E’ bene infatti ricordare che, dal 19 aprile 2016 in seguito all’entrata in vigore del codice dei contratti (Dlgs 18 aprile 2016, n. 50) è obbligatorio, per tutte le pubbliche amministrazioni, inserire criteri ambientali minimi (Cam) negli appalti pubblici di forniture, servizi e lavori. Nelle gare d’appalto pubbliche, quindi, ha sottolineato il relatore ed esperto in materia, Paolo Fabbri, “le stazioni appaltanti devono essere in grado di inserire correttamente, nei capitolati e nei disciplinari di gara, i Cam, mentre gli operatori economici che non si adegueranno a tali richieste rischiano di essere esclusi dal mercato pubblico”.

All’iniziativa ha partecipato il direttore di Cispel confservizi toscana, Andrea Sbandati, che ha ribadito l’importanza del Gpp. “Si tratta di uno strumento fondamentale per il riassorbimento dei prodotti delle filiera del riciclo nella direzione dell’economia circolare. Ovviamente, dobbiamo capire bene come fare e come si può agire per l’affermazione dello sviluppo sostenibile e di un sistema che ci permetta di raggiungere gli obiettivi prefissati dall’Unione europea, come per esempio il 70% di riciclo entro il 2035” ha concluso Sbandati.

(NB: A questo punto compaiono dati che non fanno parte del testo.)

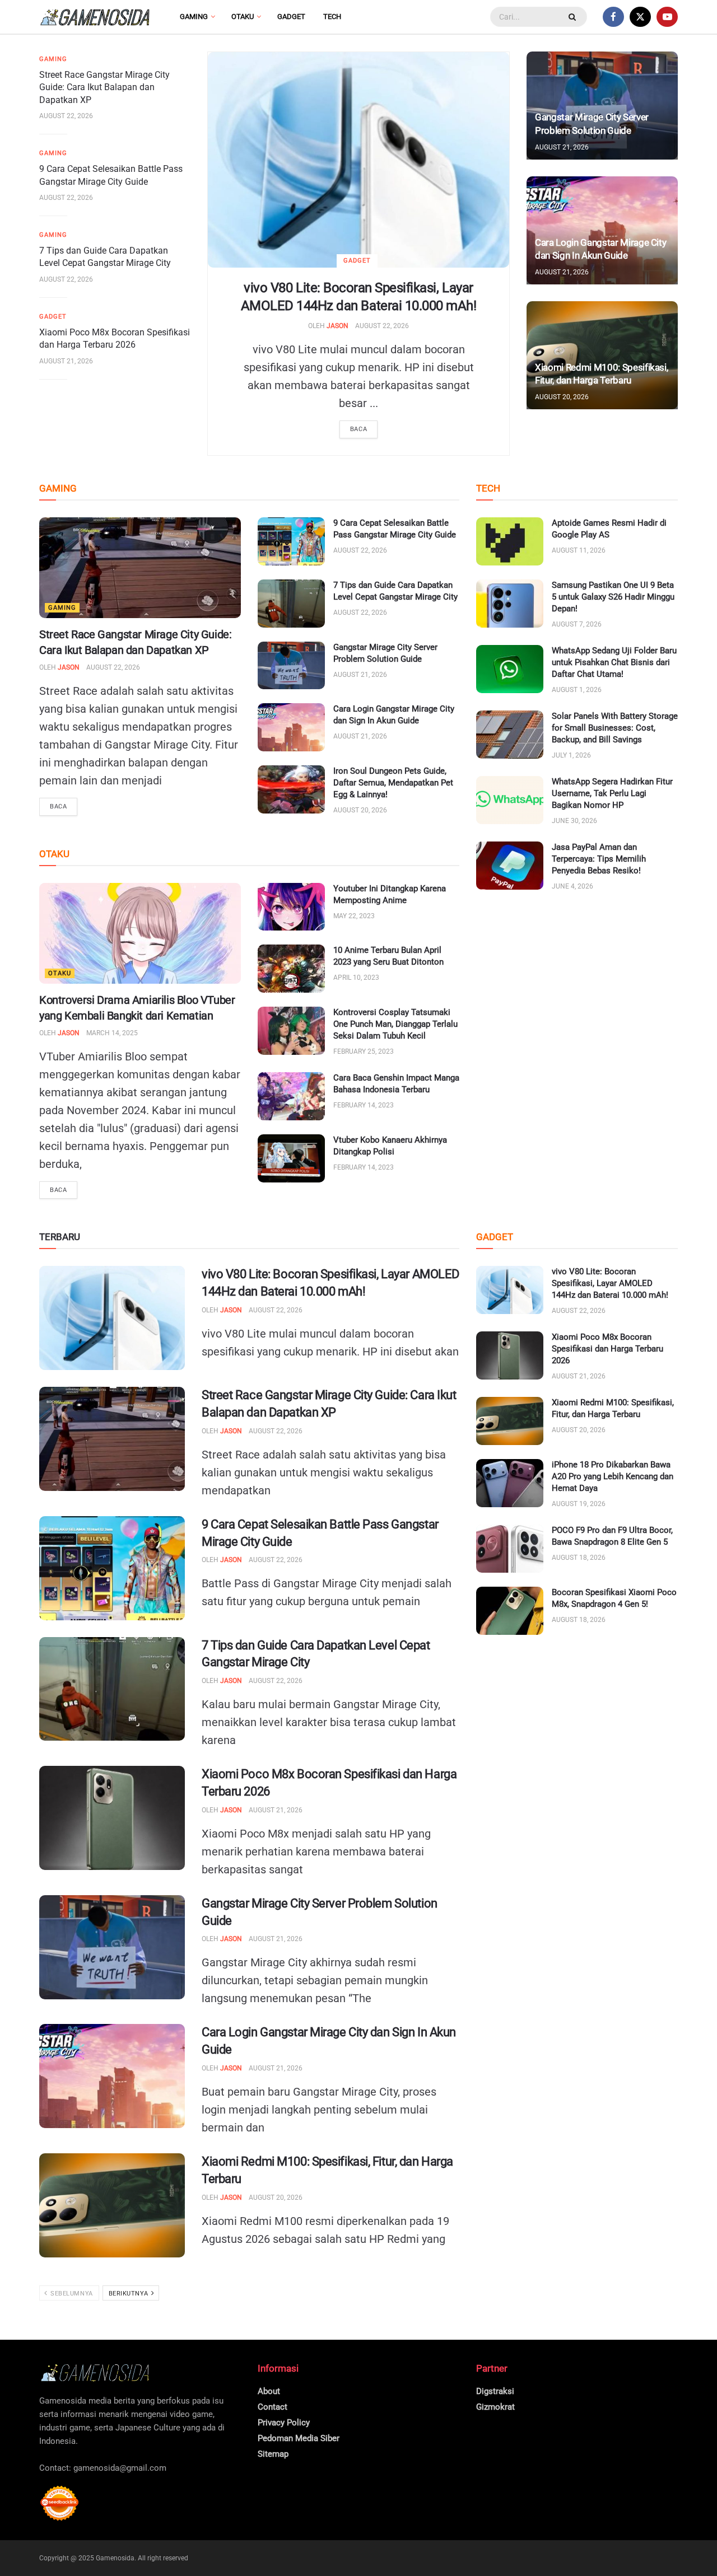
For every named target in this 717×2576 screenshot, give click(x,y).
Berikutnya (129, 2293)
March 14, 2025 (112, 1033)
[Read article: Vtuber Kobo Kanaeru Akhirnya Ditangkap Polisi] (291, 1158)
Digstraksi (495, 2391)
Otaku (242, 16)
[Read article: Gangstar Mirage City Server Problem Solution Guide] (291, 666)
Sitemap (273, 2454)
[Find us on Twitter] (640, 17)
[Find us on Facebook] (613, 17)
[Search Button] (573, 17)
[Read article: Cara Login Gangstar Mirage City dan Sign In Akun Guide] (291, 727)
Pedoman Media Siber (298, 2438)
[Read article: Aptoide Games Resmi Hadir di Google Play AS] (509, 541)
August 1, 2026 (577, 690)
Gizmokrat (495, 2407)
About (269, 2391)
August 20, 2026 (562, 397)
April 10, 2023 (356, 977)
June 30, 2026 (574, 821)
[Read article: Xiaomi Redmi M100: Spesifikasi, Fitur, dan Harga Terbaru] (112, 2205)
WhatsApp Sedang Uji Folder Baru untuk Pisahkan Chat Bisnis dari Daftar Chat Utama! (614, 662)
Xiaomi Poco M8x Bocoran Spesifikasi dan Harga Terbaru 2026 (607, 1349)
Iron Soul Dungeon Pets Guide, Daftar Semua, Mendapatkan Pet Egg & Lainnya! (393, 783)
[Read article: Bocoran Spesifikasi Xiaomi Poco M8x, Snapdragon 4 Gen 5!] (509, 1611)
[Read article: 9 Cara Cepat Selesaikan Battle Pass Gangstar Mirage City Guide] (291, 541)
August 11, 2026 (579, 550)
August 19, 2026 (579, 1504)
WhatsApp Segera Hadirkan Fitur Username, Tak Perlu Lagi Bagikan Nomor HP (612, 793)
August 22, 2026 (382, 326)
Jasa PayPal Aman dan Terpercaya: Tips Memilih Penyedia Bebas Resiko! (599, 859)
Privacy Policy (284, 2423)
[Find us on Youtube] (667, 17)
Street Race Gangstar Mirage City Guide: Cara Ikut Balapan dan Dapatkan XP (104, 87)
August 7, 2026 (577, 624)
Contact (272, 2407)
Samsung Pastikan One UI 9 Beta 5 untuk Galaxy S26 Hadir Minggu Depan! (613, 597)
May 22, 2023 (354, 916)
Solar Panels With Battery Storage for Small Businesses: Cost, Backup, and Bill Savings (615, 728)
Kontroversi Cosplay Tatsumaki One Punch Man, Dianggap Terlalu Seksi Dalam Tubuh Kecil (395, 1024)
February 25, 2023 (363, 1051)
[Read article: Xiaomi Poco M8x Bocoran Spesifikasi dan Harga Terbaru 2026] (112, 1818)
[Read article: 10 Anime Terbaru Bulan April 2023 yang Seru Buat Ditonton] (291, 969)
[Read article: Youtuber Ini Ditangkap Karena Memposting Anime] (291, 907)
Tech (332, 16)
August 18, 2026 (579, 1558)
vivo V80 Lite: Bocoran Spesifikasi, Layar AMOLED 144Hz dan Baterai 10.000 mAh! (610, 1283)
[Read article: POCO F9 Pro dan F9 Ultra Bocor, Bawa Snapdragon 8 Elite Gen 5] (509, 1549)
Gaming (194, 16)
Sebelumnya (71, 2293)
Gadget (291, 16)
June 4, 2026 (572, 886)
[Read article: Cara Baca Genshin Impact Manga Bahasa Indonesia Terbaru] (291, 1096)
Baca (358, 429)
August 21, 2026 (66, 361)
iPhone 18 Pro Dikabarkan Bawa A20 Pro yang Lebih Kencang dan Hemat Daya (612, 1476)
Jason (337, 326)
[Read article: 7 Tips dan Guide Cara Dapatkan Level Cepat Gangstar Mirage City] (291, 603)
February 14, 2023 (363, 1105)
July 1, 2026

Il responsabile comunicazione di Revet, Diego Barsotti, ha però ricordato come “per un effettivo avvio a riciclo sia indispensabile la qualità (e non solo la quantità) dei rifiuti raccolti attraverso la raccolta differenziata, e quanto ci sia ancora da migliorare su questo fronte pur all’interno di una regione virtuosa come la Toscana”. La percentuale di frazione estranea nei rifiuti differenziati rilevata nel 2017 da Revet è infatti superiore al 19%: «Riducendo gli scarti dovuti ad errati conferimenti – ha continuato Barsotti – possiamo ridurre i costi dovuti alla gestione degli stessi e migliorare in tal modo il riciclo. È importante ricordare che la differenziata è il primo

fondamentale passo per dare forza al riciclo, ma poi dobbiamo sviluppare una filiera di sbocco e commercializzazione per i prodotti riciclati. In questo senso, la normativa sugli acquisti verdi costituisce un driver determinante».

Sempre in tema di Gpp, il ministero dell’Ambiente ha di recente avviato la consultazione con i ministeri dello Sviluppo economico e dell’Economia per definire un documento di revisione e di aggiornamento del Piano d’azione nazionale per il Gpp approvato nel 2008 e modificato nel 2013. Con la stesura del Piano, sono state gettate le basi per far sì che il Green public procurement (o Acquisti verdi della pubblica amministrazione) sia accolto nella maniera più corretta ed ampia possibile, in modo tale da conseguire migliori risultati in termini di benefici ambientali, economici e sociali.

Grazie al nuovo Piano e al Protocollo di intesa con l’Anac, recentemente sottoscritto e concernente anche l’attività di vigilanza sull’applicazione dei Cam nelle gare d’appalto, nelle intenzioni dovrebbe fornire un nuovo impulso agli appalti pubblici sostenibili e “circolari” (compreso il compost), con ricadute positive a livello ambientale economico e sociale, che dovranno essere opportunamente misurate e comunicate.